Когда же к Артуру привели ведьму, приворожившую человеку, а потом залюбившую его до смерти, чтобы он вершил над ней справедливый суд, то он обратил ее в белого зайца и пустил по ее следу черного коршуна, который долго гонял бедняжку по сырым полям и лесам, пока, в конце концов, не разодрал ей горло. После этого к Артуру страшились обращаться за судом.
Пикси постигла странная болезнь, похожая на прошлую аллергию на алкоголь, только теперь она косила без разбора и без причины, равно трезвенников и пьяниц. Артур узнал, что именно пикси разболтали по пьяни Имсу о золотом идоле в тайном холме. Имс сходил туда, повинуясь своему любопытству, и там его постигло озарение.
Так идол взял у Артура обещанное, и тот, хоть и был бешеный и больной, хоть и мстил пикси, хоть и наказывал по всей стране фэйри за малейшую провинность, в глубине души понимал, что этим все и должно было кончиться. Где-то в глубине души он знал это сразу же, даже не после первого кошмара с Золотым, а сразу после Самайна. Что-то тихонечко грызло его все это время, подтачивало, вроде бы крошечное, как червячок-древоточец перед огромным дубом, но все же червячок своего добился – дуб рухнул.
Чары, какими бы неимоверно крепкими они ни были, рассеялись.
Но если Артур все понимал сердцем, то умом он не мог этого постичь. Это было невозможно! Это было невозможно, потому что невозможно, такого в истории фэйри еще не бывало никогда, за целую череду длинных столетий! Разорвать чары, замешанные на траве Кром Круахха! Даже сильным магам было это не под силу, а Имс был человеком! Человеком!!! Как? Как, Имс?!! Как ты это сделал?!
Артур сначала лежал бревном на своей устланной зелеными шелками постели и тупо смотрел в одну точку. Не ел, не пил, не мылся, сам стал зеленым, как какой-нибудь лепрекон. Потом начал бродить из угла в угол, как заведенный, нервно, пугливо, дергано, как наркоман в ломке. Потом как-то забрел во время этих хождений в библиотеку и открыл одну книгу.
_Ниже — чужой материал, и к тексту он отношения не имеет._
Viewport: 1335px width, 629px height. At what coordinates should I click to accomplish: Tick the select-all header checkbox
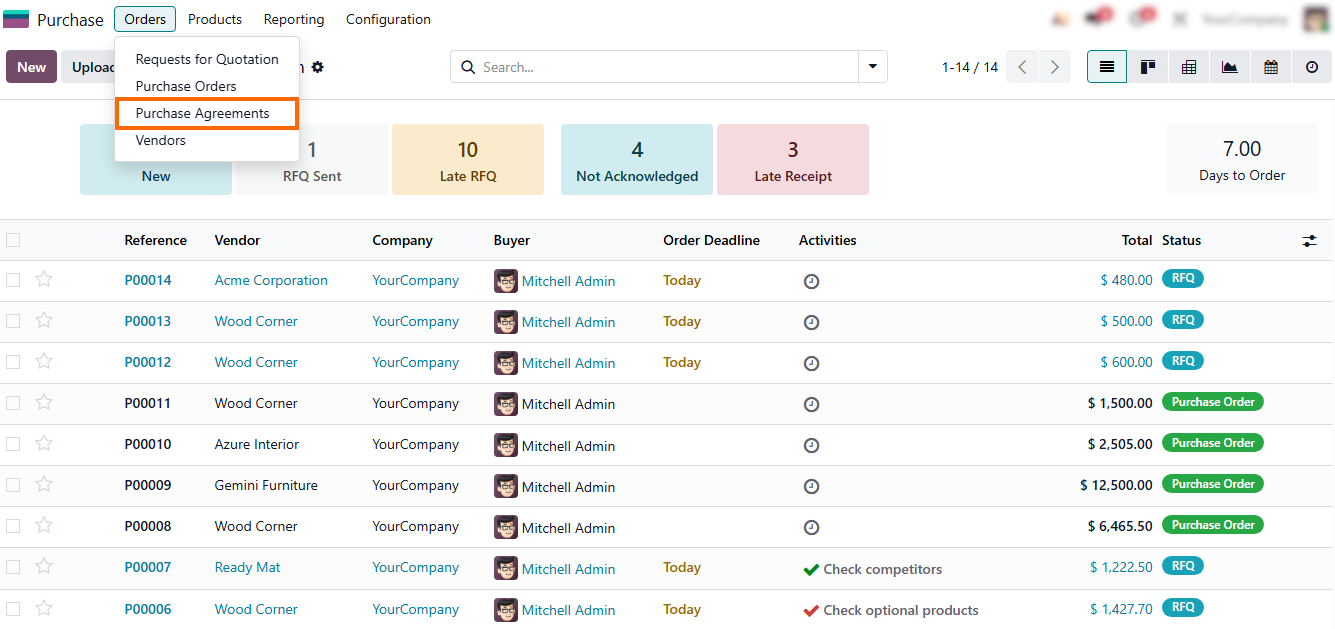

Через день он уже вовсю рылся в книжных полках, как белка, искал, искал, искал объяснение невероятному этому случаю, не мог смириться с непониманием, с нелепой случайностью, с тем, что он, колдун, король, влюбленный, споткнулся на каком-то чертовом глупом человеческом иммунитете, на какой-то генетической аномалии!
Так минуло лето, сначала пытавшее Волшебную страну злым солнцем, потом унылыми дождями, но в один мрачный вечер Артур перевернул хрусткую страницу одной из самых старых книг, с трудом разобрал выцветшие строки – и застыл, а потом задрожал и вынужден был сесть.
«Человек смертный не примет чары магические лишь в одном-единственном случае, произойти которому в подлунном мире дано лишь считанное число раз, да и то хватит для этого числа пальцев одной руки. Фэйри не удастся околдовать любовной магией лишь того, кто уже полюбил его или ее истинно и всей душой, пусть даже сам не подозревал об этом. Однако людям видится сущность фэйри обычно ложной, потому редко посещает их истинная любовь, а не очарование волшебным народом», – гласила эта старая книга, написанная еще во времена Мерлина, и тот, кто ее писал, знал, о чем говорил.
На следующее утро волшебный народ проснулся и не поверил своим глазам. Дождь прекратился, и сквозь тяжелые и сырые еще облака проглянуло солнце, залившее лучезарным светом вобравшие воду поляны, рощи и холмы и высветившее каждое дерево, каждый куст, каждый домишко золотыми силуэтами, совсем как на сияющих картинах иных старинных мастеров. Такая хрупкая золотая красота родилась вдруг из унылого пейзажа, что все сразу поняли – король выздоровел.